| Directions for this task |
Turn the material into a JSON list of strings with one string per line. Begin at the line that contains "You are a computer-use", stop after the line that contains "click(x=189, y=151)", skip blank lines, and leave the pictures out.

| Data provided |
-=-=-=-=-
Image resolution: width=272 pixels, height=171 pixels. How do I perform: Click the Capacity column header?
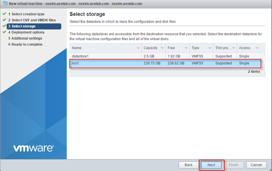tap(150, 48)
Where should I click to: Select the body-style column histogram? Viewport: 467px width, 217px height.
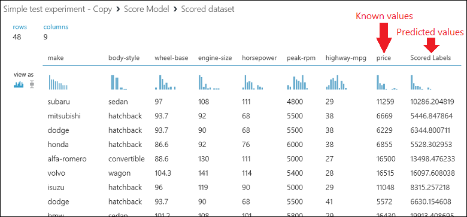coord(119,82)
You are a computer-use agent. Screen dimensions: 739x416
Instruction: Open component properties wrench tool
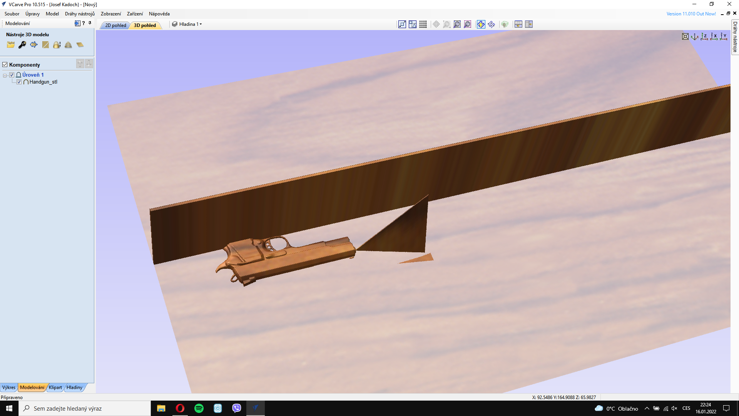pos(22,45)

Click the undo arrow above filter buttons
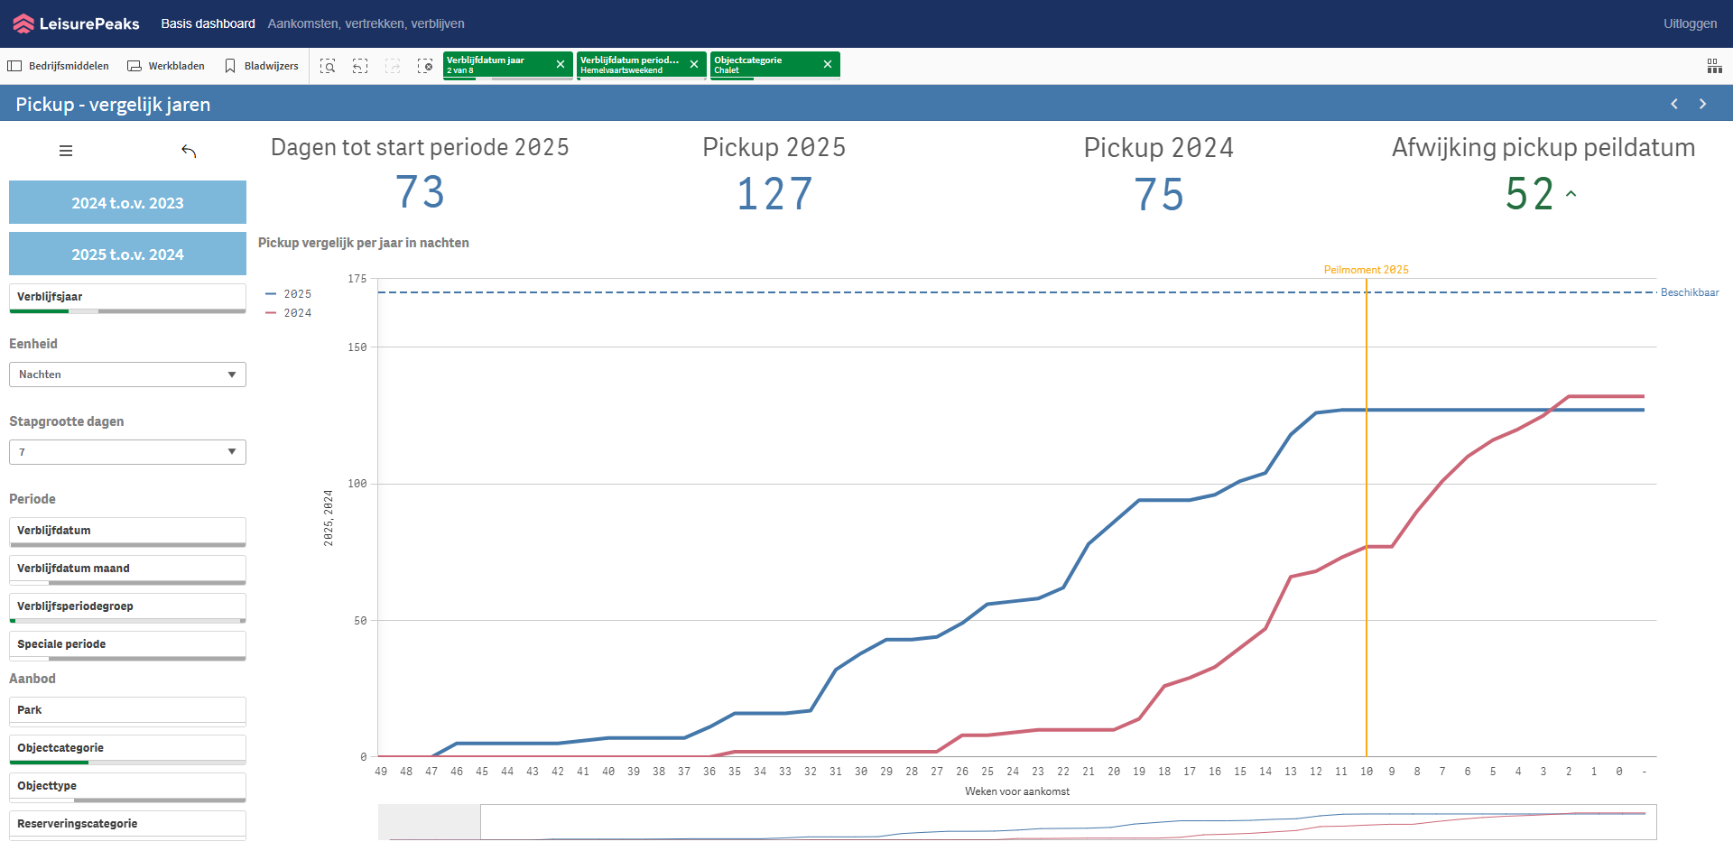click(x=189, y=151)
-=-=-=-=-
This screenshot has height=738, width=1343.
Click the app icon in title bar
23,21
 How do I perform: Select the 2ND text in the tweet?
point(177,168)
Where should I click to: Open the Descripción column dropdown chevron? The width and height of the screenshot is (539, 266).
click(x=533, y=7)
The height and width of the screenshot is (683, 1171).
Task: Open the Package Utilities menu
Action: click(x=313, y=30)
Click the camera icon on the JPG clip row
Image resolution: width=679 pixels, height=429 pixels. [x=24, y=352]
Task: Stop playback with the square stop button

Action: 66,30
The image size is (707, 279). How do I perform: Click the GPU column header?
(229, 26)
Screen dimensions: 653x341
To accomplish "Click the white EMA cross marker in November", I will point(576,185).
-=-=-=-=-
| Reply to the exercise |
[
  "You are a computer-use agent. Screen dimensions: 739x416",
  "Instruction: Open component properties wrench tool",
  "pos(22,45)",
  "Click the undo arrow above filter buttons",
  "click(x=189, y=151)"
]